● DATASET CONTENT
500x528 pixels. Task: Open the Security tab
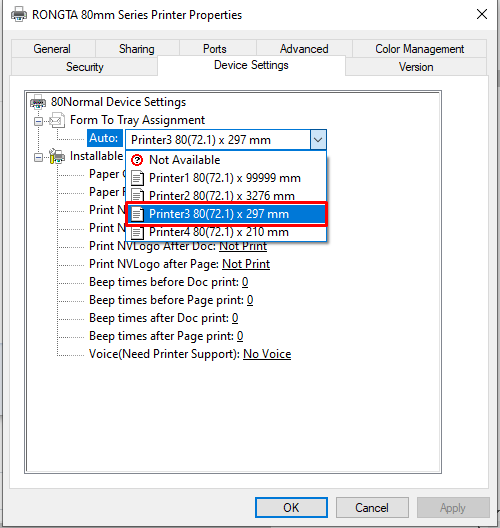click(85, 67)
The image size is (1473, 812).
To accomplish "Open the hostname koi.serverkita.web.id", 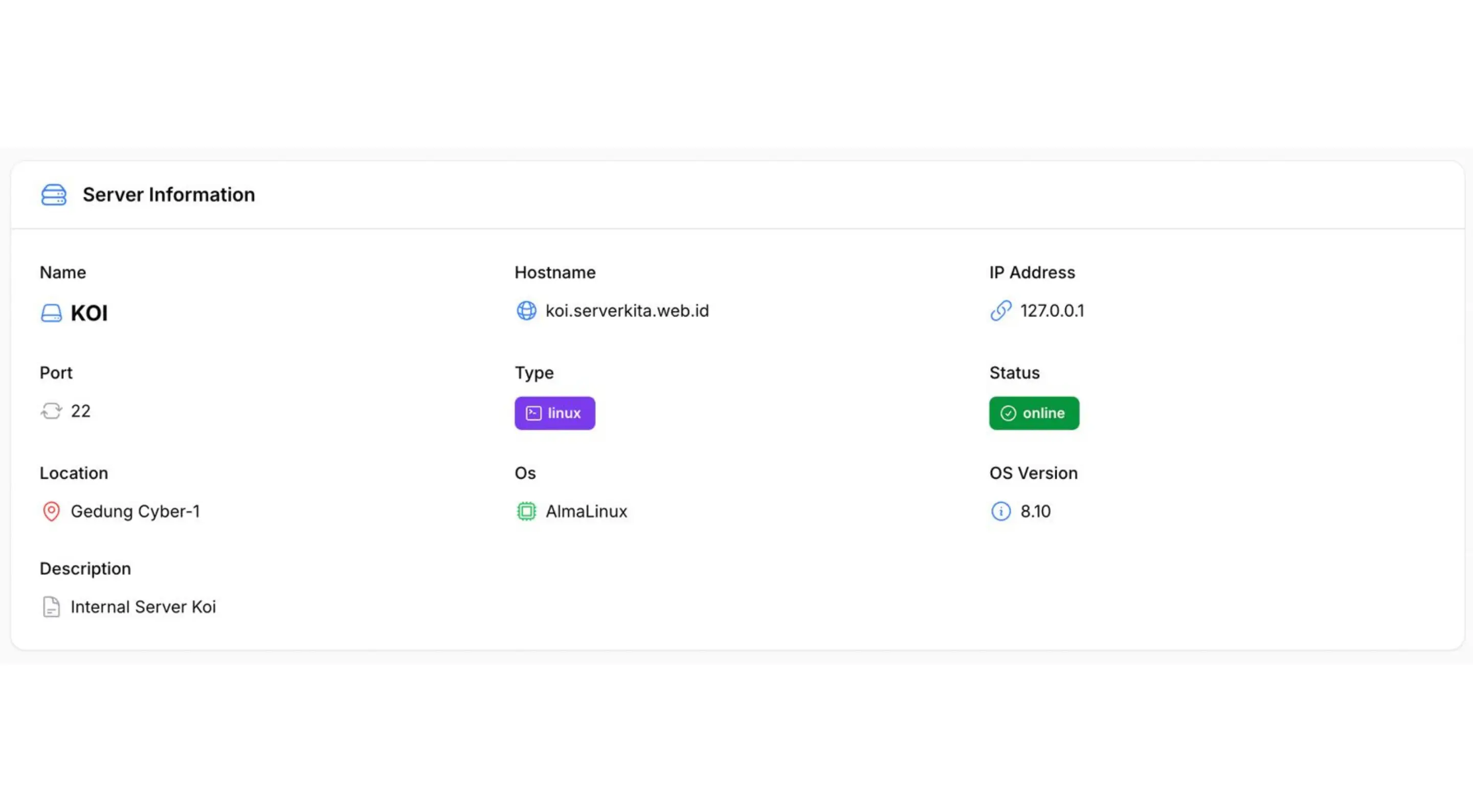I will click(627, 310).
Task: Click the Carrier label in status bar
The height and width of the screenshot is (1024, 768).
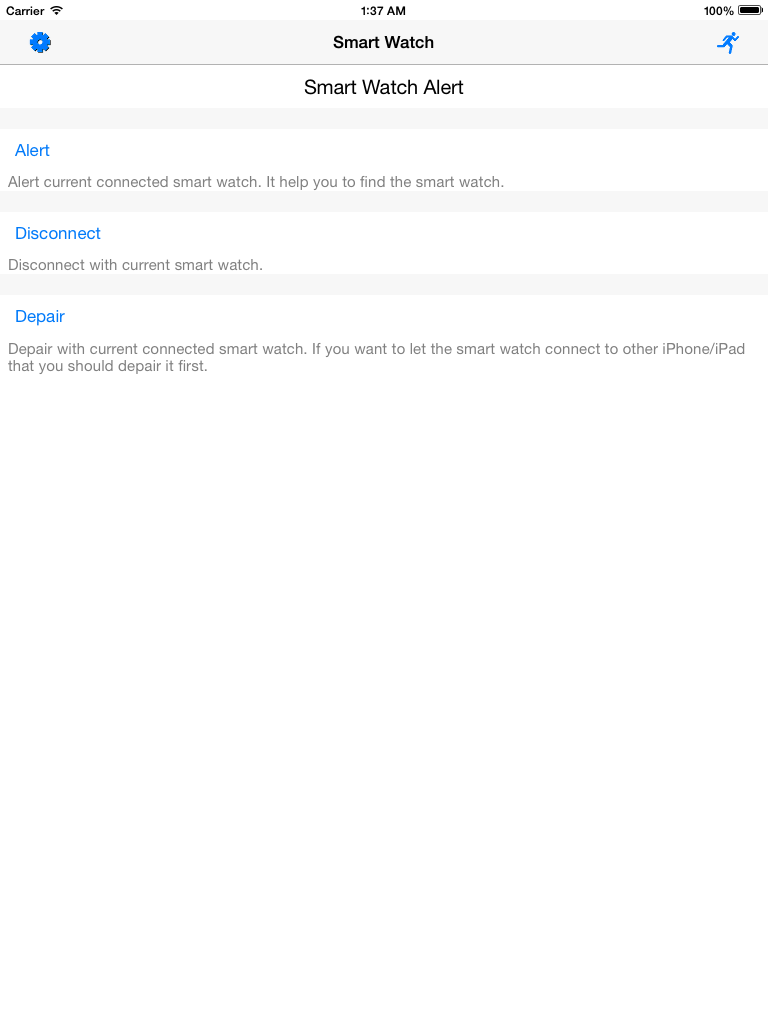Action: [25, 10]
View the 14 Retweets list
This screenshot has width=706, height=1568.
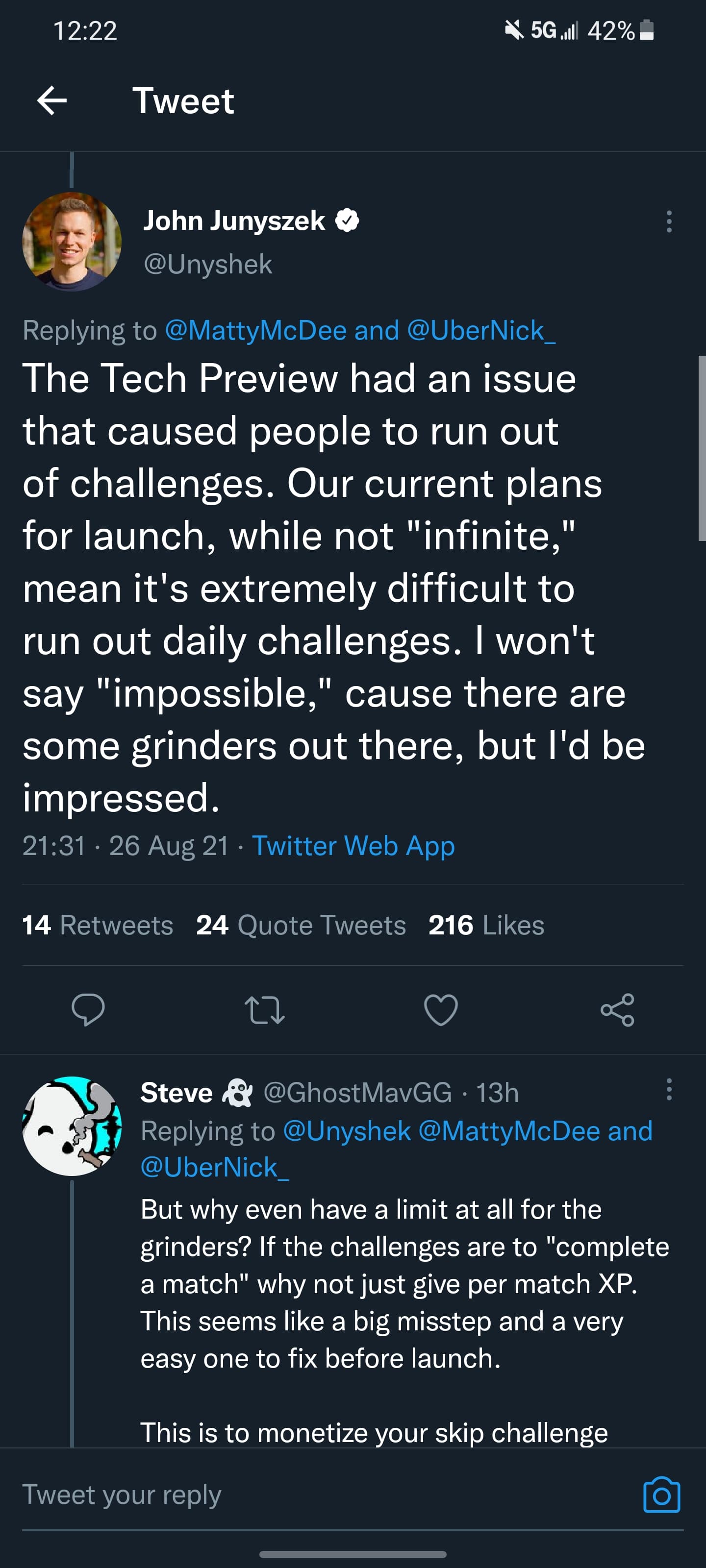(x=98, y=925)
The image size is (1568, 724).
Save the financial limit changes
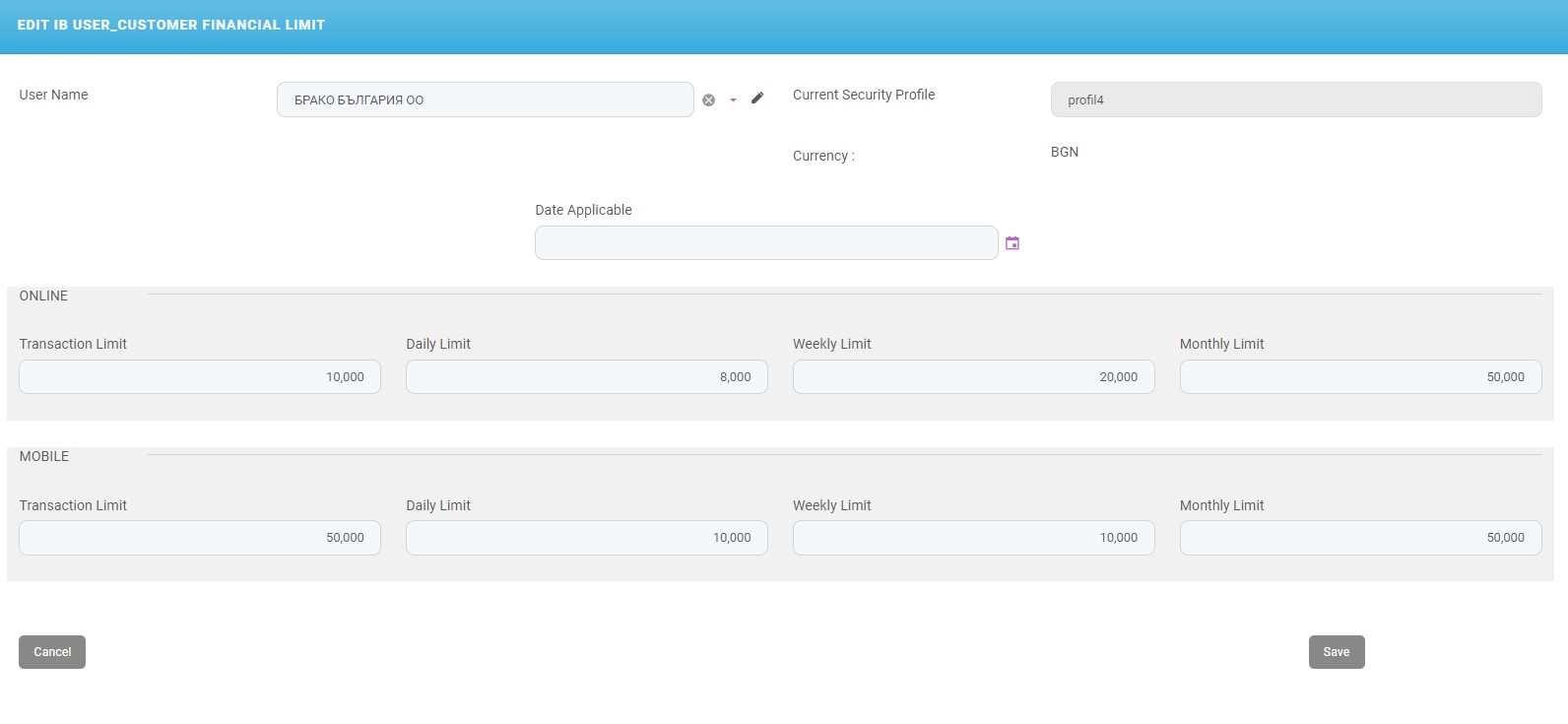coord(1336,652)
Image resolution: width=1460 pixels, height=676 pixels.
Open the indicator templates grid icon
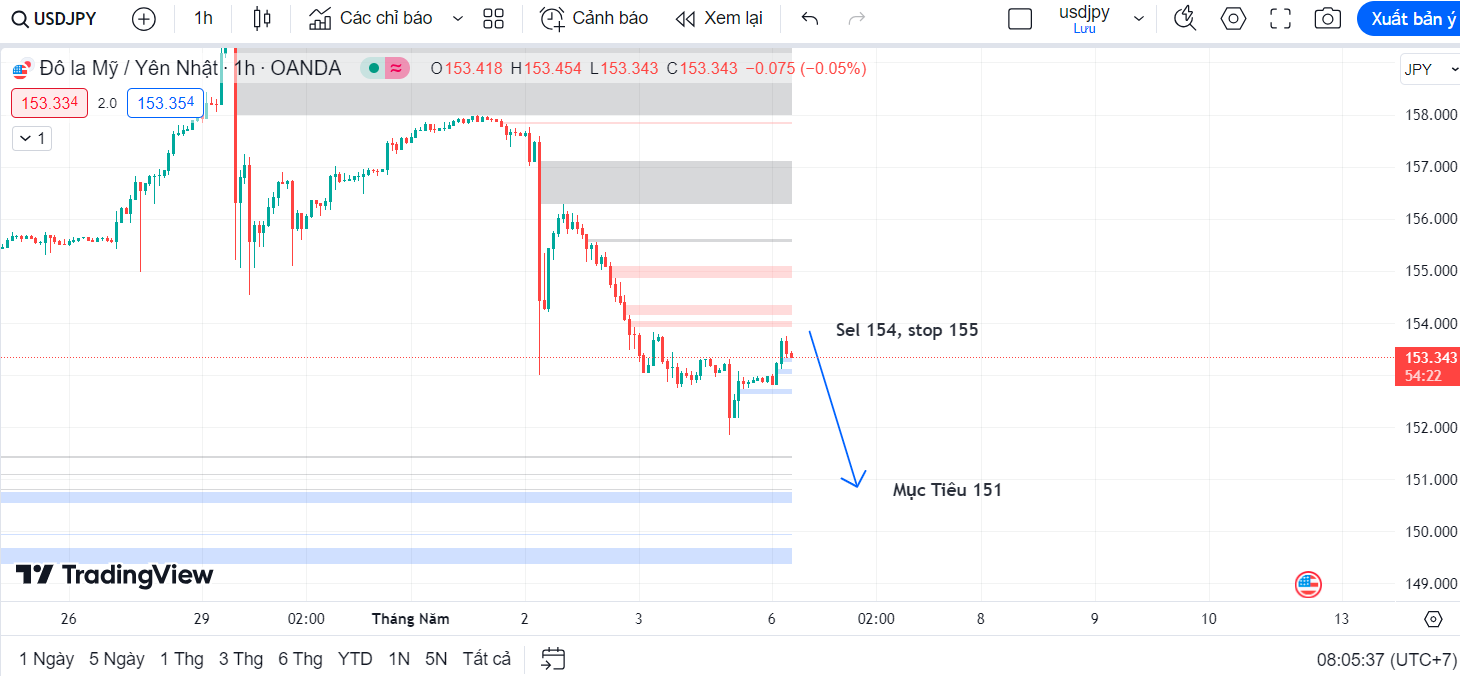(x=493, y=18)
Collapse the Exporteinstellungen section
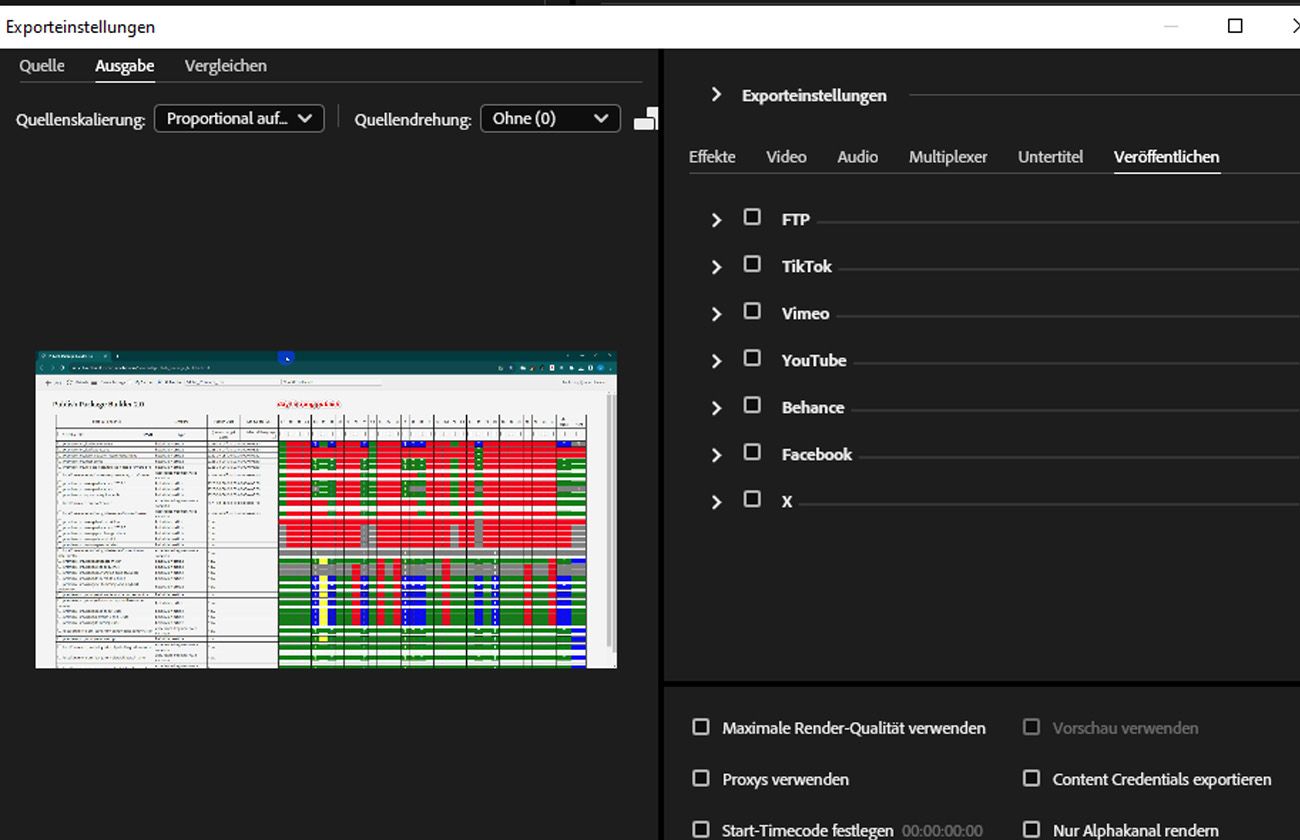 click(715, 94)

● PROMPT
An exact transcription is needed, covering the line with "The image size is (1568, 724)." and every line after it to the end of the entries, but not the pictures.

● WORKED SOLUTION
The image size is (1568, 724).
Save the financial limit changes
coord(1336,652)
Image resolution: width=1460 pixels, height=676 pixels.
Open the indicator templates grid icon
(x=493, y=18)
Collapse the Exporteinstellungen section
 click(715, 94)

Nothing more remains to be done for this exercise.